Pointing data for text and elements
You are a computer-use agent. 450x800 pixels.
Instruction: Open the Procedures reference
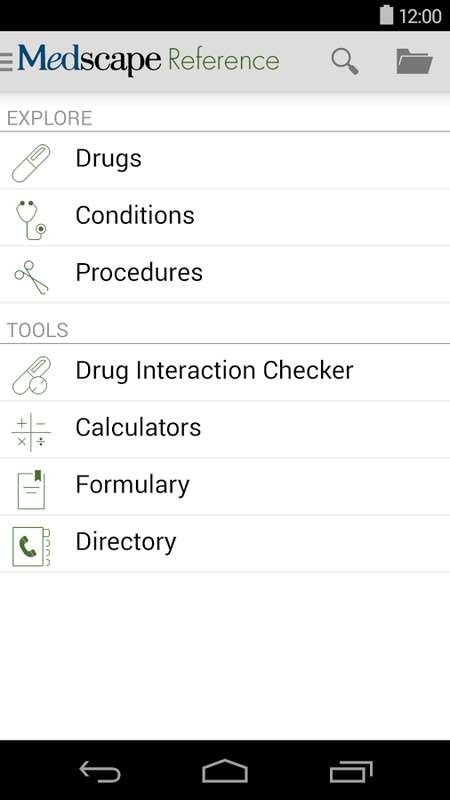click(x=225, y=274)
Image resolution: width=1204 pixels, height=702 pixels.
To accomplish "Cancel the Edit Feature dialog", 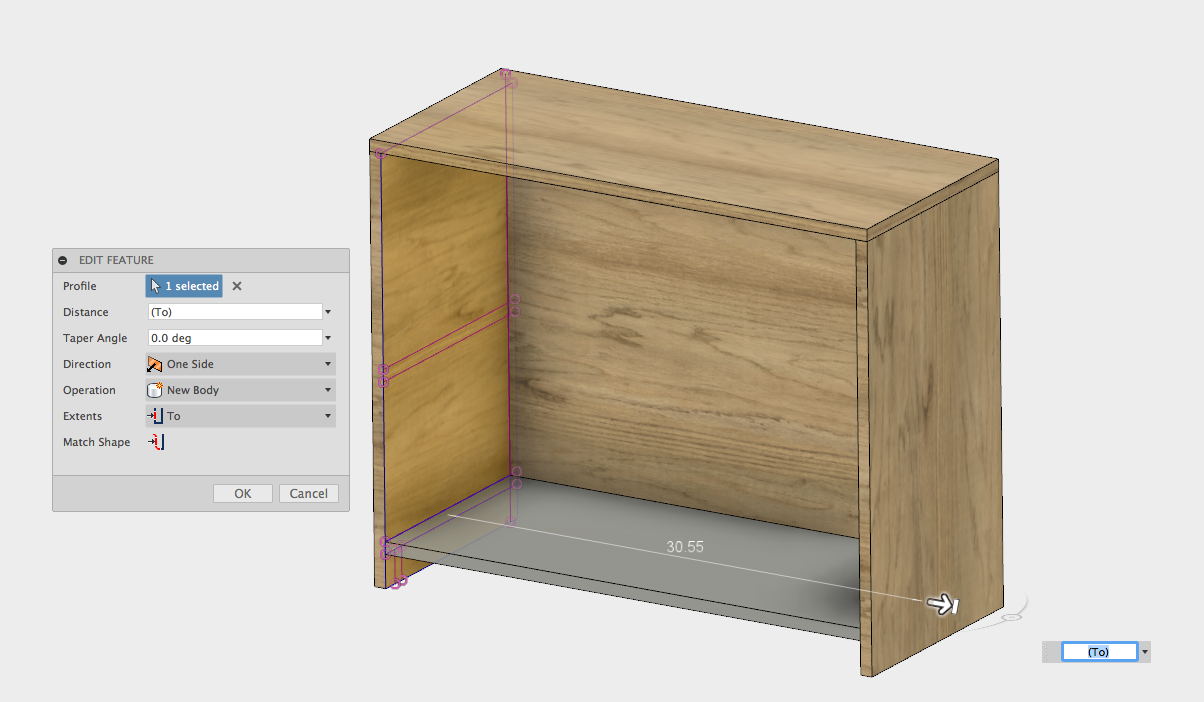I will click(308, 493).
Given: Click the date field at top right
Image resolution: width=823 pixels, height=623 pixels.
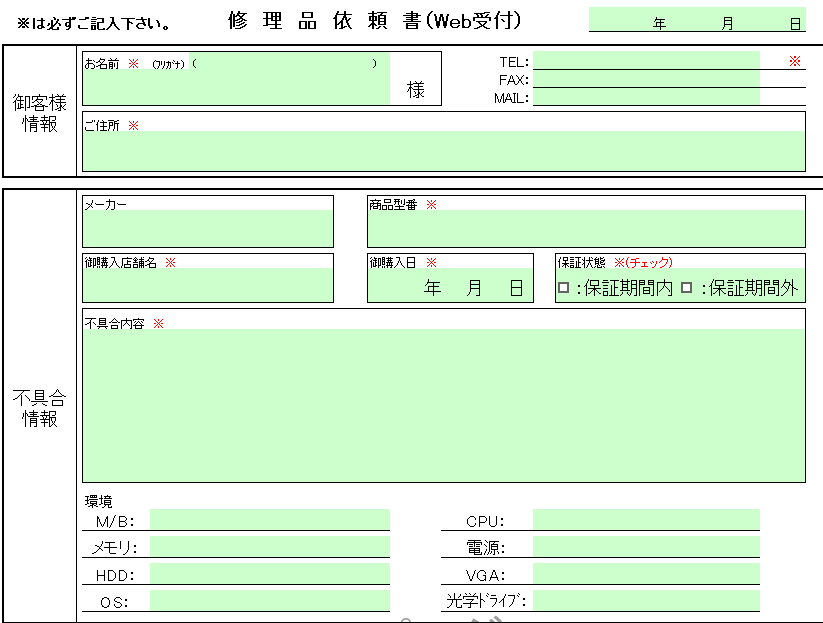Looking at the screenshot, I should click(697, 20).
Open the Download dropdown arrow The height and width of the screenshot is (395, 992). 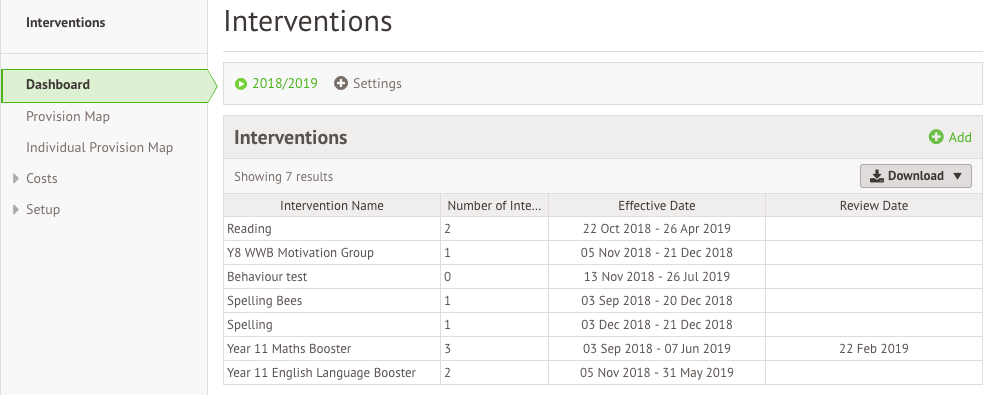(957, 176)
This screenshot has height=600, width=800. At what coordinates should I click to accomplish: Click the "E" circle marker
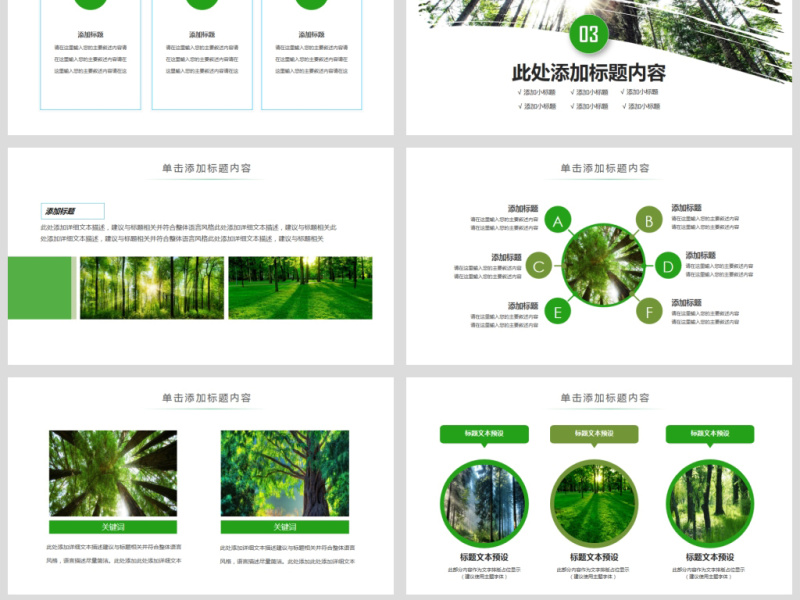coord(559,309)
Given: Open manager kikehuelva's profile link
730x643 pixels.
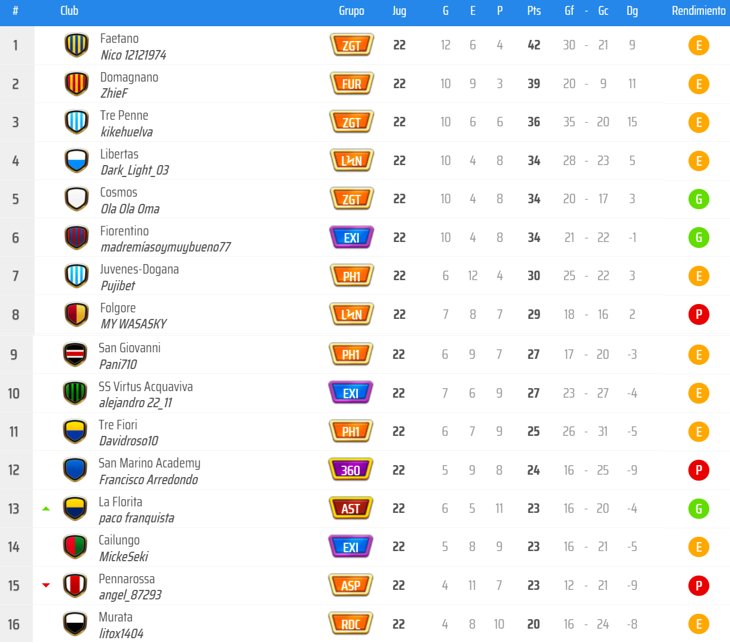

■ Aim of the exercise: Convert the data from the line containing "Given: Open manager kikehuelva's profile link" through the end of the data, both included, into a numbered list with blank lines omitted. Leave the pictures out of your answer.

■ Full output:
1. Given: Open manager kikehuelva's profile link
2. 730x643 pixels.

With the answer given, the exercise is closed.